News outlets report on the insurance industry.
Los Angeles Times: "California's seven largest health plans were fined nearly $5 million in total Monday for failing to properly pay medical claims submitted by thousands of doctors and hospitals over the last three years. Insurance regulators said the companies also would pay 'tens of millions of dollars' in restitution to medical providers whose claims were underpaid or incorrectly rejected. The fines cap an 18-month investigation by the California Department of Managed Health Care into the payment practices of Aetna Inc., Anthem Blue Cross of California, Blue Shield of California, Cigna Corp., Health Net Inc., Kaiser Foundation Health Plan and UnitedHealthcare/PacifiCare" (Helfand, 11/30).
San Francisco Chronicle: "The investigation found the plans were paying on average about 80 percent of the claims correctly, far below the legal threshold of 95 percent. … Patrick Johnston, the head of the state insurance trade group, said in general, health insurers are paying claims in a timely manner, but will work with the state to improve their performance" (Colliver, 11/30).
The Wall Street Journal: "UnitedHealth Group Inc. projected lower earnings next year, becoming the second big insurer to signal caution recently as the companies start to anticipate the sting from the federal health overhaul. … The forecast comes in the wake of new rules from the Obama administration last week governing how much health plans must pay out for health care compared with profit and administrative costs. The rules are one of several factors, including the economic climate and other aspects of the health law, likely to affect insurers next year" (Johnson, 11/30).
The New York Times, on how the role of HMOs has changed: "When employers first introduced H.M.O. plans to their workers in the early 1990s, the plans were considered bargains," but "[t]oday, these plans are no longer a best buy, according to an analysis released Monday by consultants Aon Hewitt. … The analysis of rates paid by 160 large companies, representing one million participants, show that H.M.O. plans have become increasingly expensive," costing more on average than a P.P.O plan. "Over the years, H.M.O.'s have changed from a health plan that sharply limited a patient's choice to one that now offers much more generous coverage than other plans that might require large upfront deductibles or significant co-payments for a doctor's visit" (Abelson, 11/29).

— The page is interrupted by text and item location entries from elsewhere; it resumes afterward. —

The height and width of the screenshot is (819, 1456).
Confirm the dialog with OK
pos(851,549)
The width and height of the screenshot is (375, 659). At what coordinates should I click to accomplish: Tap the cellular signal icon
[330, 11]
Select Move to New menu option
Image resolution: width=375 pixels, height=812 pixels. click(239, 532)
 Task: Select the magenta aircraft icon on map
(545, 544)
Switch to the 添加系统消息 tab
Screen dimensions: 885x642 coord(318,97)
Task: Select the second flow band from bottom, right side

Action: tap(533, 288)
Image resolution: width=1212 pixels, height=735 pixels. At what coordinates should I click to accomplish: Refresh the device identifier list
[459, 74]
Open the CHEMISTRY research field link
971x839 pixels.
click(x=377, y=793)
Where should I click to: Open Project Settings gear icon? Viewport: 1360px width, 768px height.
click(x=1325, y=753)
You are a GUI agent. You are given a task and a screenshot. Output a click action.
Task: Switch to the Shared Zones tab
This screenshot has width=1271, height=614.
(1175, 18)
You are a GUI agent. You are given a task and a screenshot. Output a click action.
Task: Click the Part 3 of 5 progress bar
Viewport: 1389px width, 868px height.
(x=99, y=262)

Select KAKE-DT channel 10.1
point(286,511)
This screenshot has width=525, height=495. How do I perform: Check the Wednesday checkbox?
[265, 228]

Minneapolis Star Tribune: Meanwhile, "Minnesota's major health insurers are ramping up incentive payments to hospitals and clinics that succeed in cutting waste and keeping patients well. The goal is to slow the growth of overall medical spending and eventually reverse it. On Tuesday, Blue Cross and Blue Shield of Minnesota plans to announce new contracts with four big health systems — Allina Hospitals and Clinics, Essentia Health, Fairview Health Services and HealthEast Care System. Under the new model, incentive payments could eventually make up about a third of total payments to these systems, up from about 10 percent currently" (Yee, 11/29).
St. Paul Pioneer Press: The incentive payments aim to "to reduce incentives for doctors and hospitals to boost their revenues by performing more procedures. 'More care is not always better care,' said Jim Eppel, senior vice president of health management and commercial markets at Blue Cross. In 2008, Minnetonka-based Medica launched a total cost of care contract with the Fairview health system and has since expanded it to other health systems in the Twin Cities region. Officials with Bloomington-based HealthPartners and Golden Valley-based PreferredOne said they also have implemented some of these contracts this year" (Snowbeck, 11/29).